I write today not only to reiterate my previous points but also to encourage the University to take advantage of this moment, as 10 years of renovations come to fruition. I ask that the University challenge and investigate Firestone’s legacy on this campus and disclose its historical and contemporary ties to the Firestone Company.

A formal reckoning would accord with the renovation’s mission. According to the Library’s website, the project was “focused on creating a building that is well-suited to support modern library services and contemporary approaches to scholarship.” Our conception of history has evolved since Firestone made his donation. We now question assumptions that would have been unassailable to our predecessors. “Contemporary approaches to scholarship,” then, oblige us to examine Firestone.

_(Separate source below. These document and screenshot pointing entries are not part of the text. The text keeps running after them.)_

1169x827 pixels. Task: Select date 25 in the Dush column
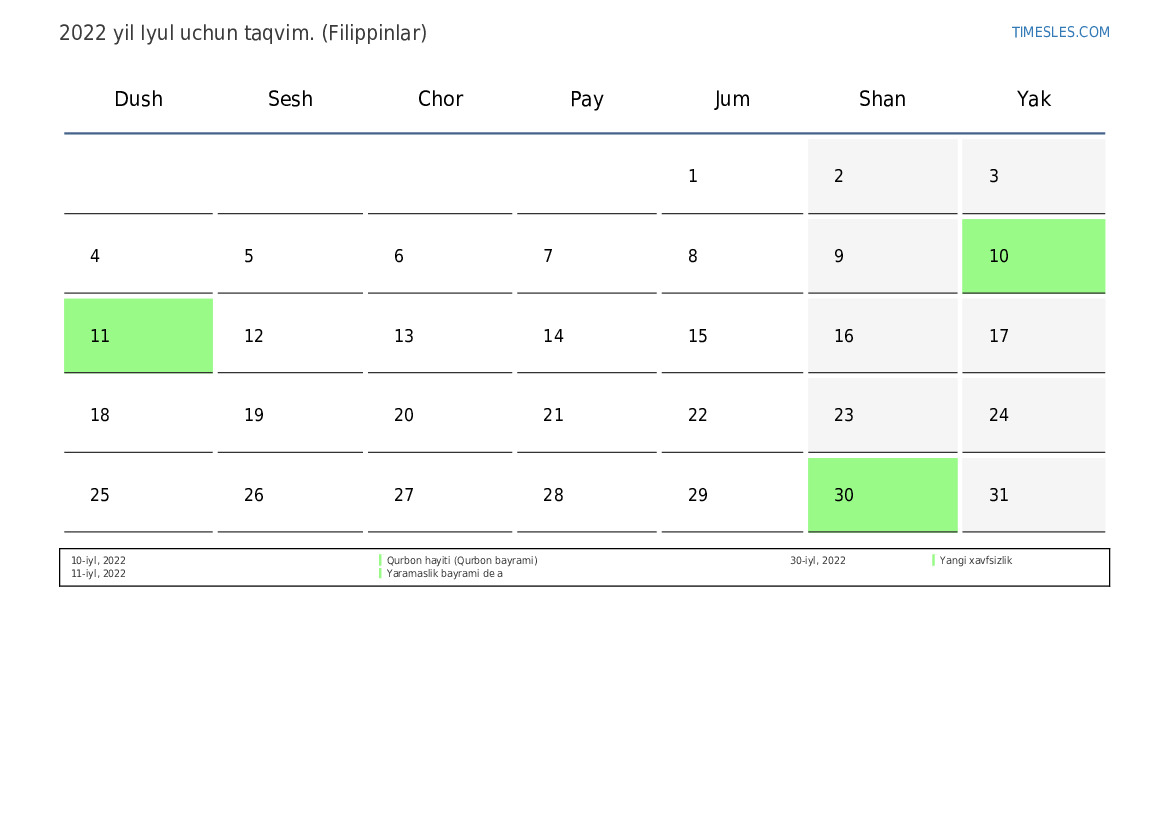[x=100, y=495]
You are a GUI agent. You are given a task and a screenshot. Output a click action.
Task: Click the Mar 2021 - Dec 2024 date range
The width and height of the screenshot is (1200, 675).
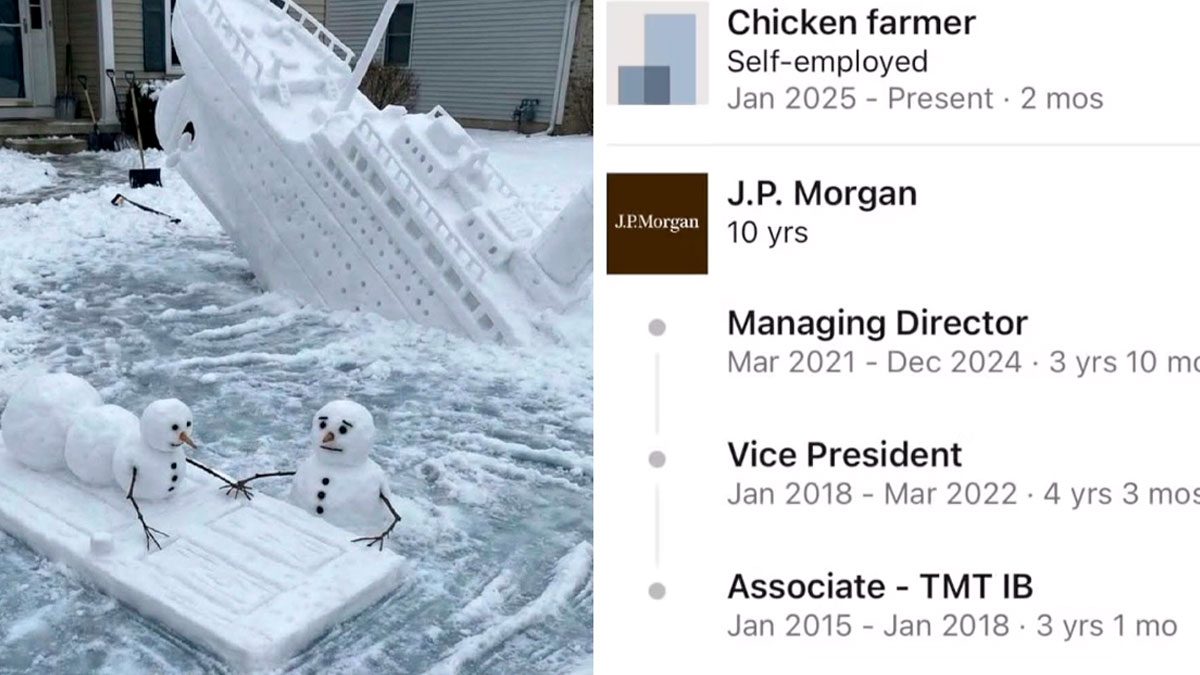(x=874, y=362)
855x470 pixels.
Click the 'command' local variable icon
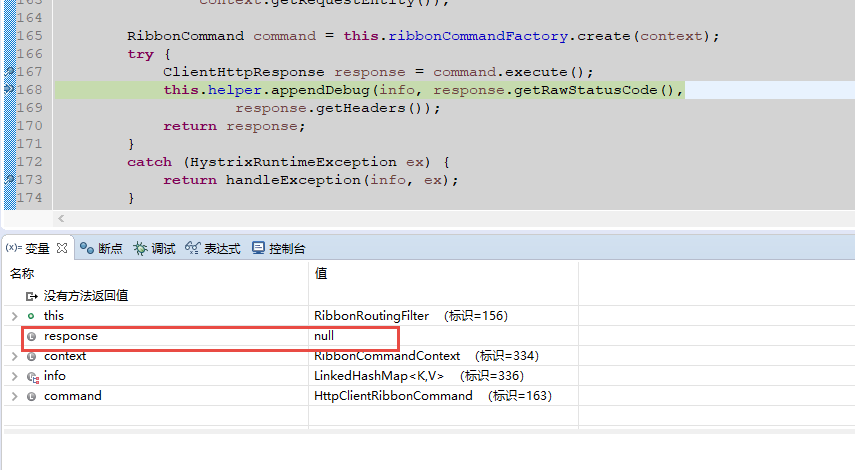click(32, 396)
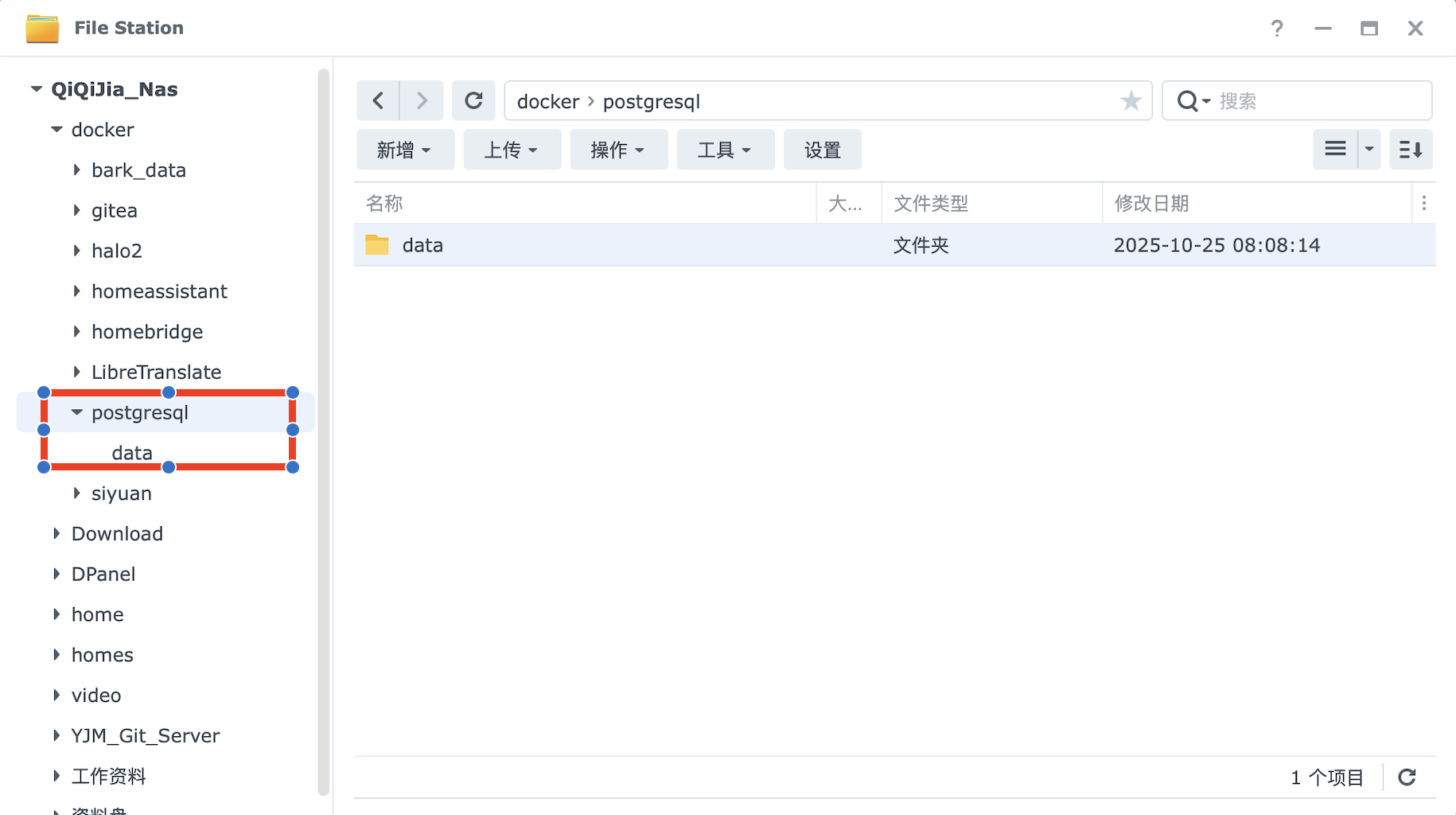1456x815 pixels.
Task: Open the 工具 tools menu
Action: [725, 150]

Furthermore, the library renovations have raised unresolved quandaries. Last year, retreating scaffolding revealed the newly restored Dulles Library of Diplomatic History, an opulent, octagonal chamber on Firestone’s first floor. The cavernous room originally housed the papers of diplomat John Foster Dulles, Class of 1908.

As Secretary of State, Dulles furthered Firestone’s neo-imperialist interests in Liberia. In 1954, he drafted a confidential memorandum instructing the State Department to arrange for Liberian President William Tubman to visit the United States. Dulles acknowledged that his instructions came at the behest of Harvey Firestone, Jr., Class of 1920, who wished to host Tubman as “his guest” in Akron, the site of Firestone Company headquarters.

In the same document, Dulles stressed the importance of appearing to support an independent Liberia, since the issue resonated with African American voters. Dulles evidently knew that emancipated American slaves founded Liberia in 1816.


Then-Ambassador to Liberia Jesse Locker went even further, arguing that the optics of Tubman’s visit would “no doubt tend to have our people [African Americans] return to the Republican Party.” Of course, Locker and Dulles never wanted an independent Liberia, as their collusion with the Firestone Company should make clear.

The hypocrisy of ignoring Dulles and Firestone’s past is patent. Since the Library was built, University officials have waxed poetic about its high intellectual aspirations. When President Harold Dodds, Graduate Class of 1914, laid the Library’s cornerstone in 1948, he declared that within a library, “the miracle of imagination [is] kindled, prejudice thrown overboard, dogma rejected, conviction strengthened, perspective lengthened.” Those noble aims compel us to investigate the world around us, even if our inquiry implicates their benefactor.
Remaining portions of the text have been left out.